Moreover, any open interval is an open set.

**Example 3:** $\emptyset$ and $\mathbf{R^{n}}$ are open sets.

## Topology on a set

**Theorem:** Let *X* be a metric space. Furthermore, let $\mathcal{T}$ be a family of all open sets with properties:

(1) $\emptyset, X \in \mathcal{T}$

(2) the union of any family from $\mathcal{T}$ is from $\mathcal{T}$, i.e.

$$U_{\alpha}\in \mathcal{T} \rightarrow \bigcup U_{\alpha}\in \mathcal{T}$$

(3) the intersection of any finite family of elements from $\mathcal{T}$ is an element from $\mathcal{T}$, i.e.

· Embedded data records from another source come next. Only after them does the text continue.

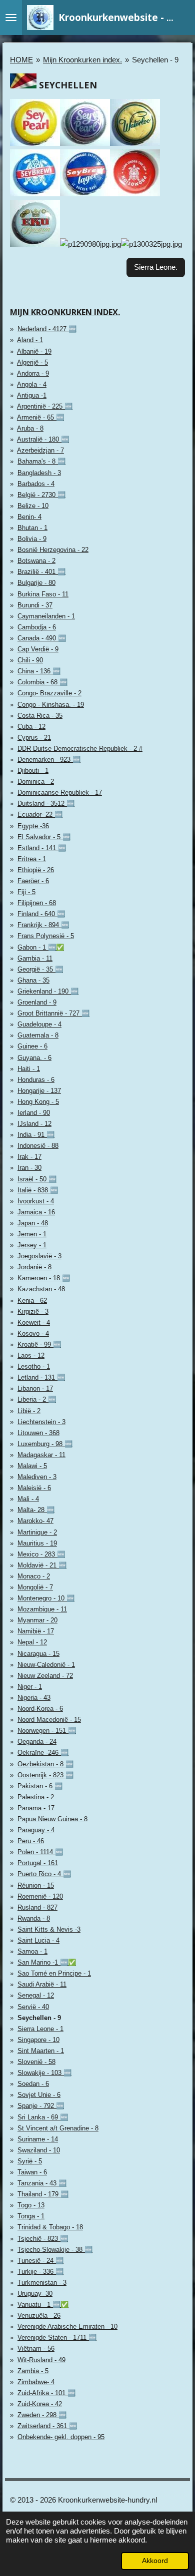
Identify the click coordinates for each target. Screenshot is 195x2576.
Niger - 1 (30, 1686)
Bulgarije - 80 (37, 582)
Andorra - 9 (33, 373)
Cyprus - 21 (34, 737)
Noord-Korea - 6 (40, 1708)
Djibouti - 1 (33, 770)
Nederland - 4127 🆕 (47, 329)
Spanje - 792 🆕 (41, 2105)
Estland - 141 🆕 (42, 848)
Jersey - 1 (32, 1245)
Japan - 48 (33, 1223)
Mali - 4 (28, 1499)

$$U_{i} \in \mathcal{T}, \ i = 1, \cdots, m, \rightarrow \bigcap_{i=1}^{m} U_{i} \in \mathcal{T}.$$

**Definition:** We say that $\mathcal{T}$ is a** topological structure** or simply a **topology** on set X. Furthermore, ordered pair **$(X, \mathcal{T})$** is called a **topological space**.

Elements of a set *X* are **points** and elements of a family $\mathcal{T}$ are **open sets** of the topological space $(X, \mathcal{T})$.

**Example 4:** Let $X = \{1, 2, 3\}$ and $\mathcal{T} = \{\emptyset, X, \{1, 2\}, \{1, 3\}\}$. Is $\mathcal{T}$ a topology on *X*?

**Solution: **$\mathcal{T}$ is not a topology on *X *because $\{1, 2\} \cap \{1, 3\} = \{1\} \notin X$.

## Interior of a set

**Definition:** Let $A \subseteq \mathbf{R}$. A point $x \in A$ is the **interior point** of a set *A* if there exists an open set *U* such that $x \in U \subseteq A$.

The **interior** of a set *A* is a set of all interior points. In other words,

$$IntA = \{x \in \mathbf{R^{n}}: \exists r >0, \ K(x, r) \subseteq A\}.$$

**Example 5:** *Int A* is an open set. Moreover, it is the largest open set in *A*.

**Example 6:** Interior of a set $S = \{(x, y) \in \mathbf{R}^{2} : 0< x \leq 1\}$ is $Int S = \{(x, y) \in \mathbf{R}^{2} : 0 < x < 1\}$.

Namely, we can put all points $(x, y)$ (for which $0 < x < 1$ is valid) in an open set in *S*, so all that points are in *Int S*. On the other side, for a point $(1, y)$ every open set of radius *r* contains a point which is not an element of *S*. For instance, point $\left (1 +\frac{r}{2}, y \right)$. Therefore, every open set which contains a point $(1, y)$, also contains a point which is not in *S*.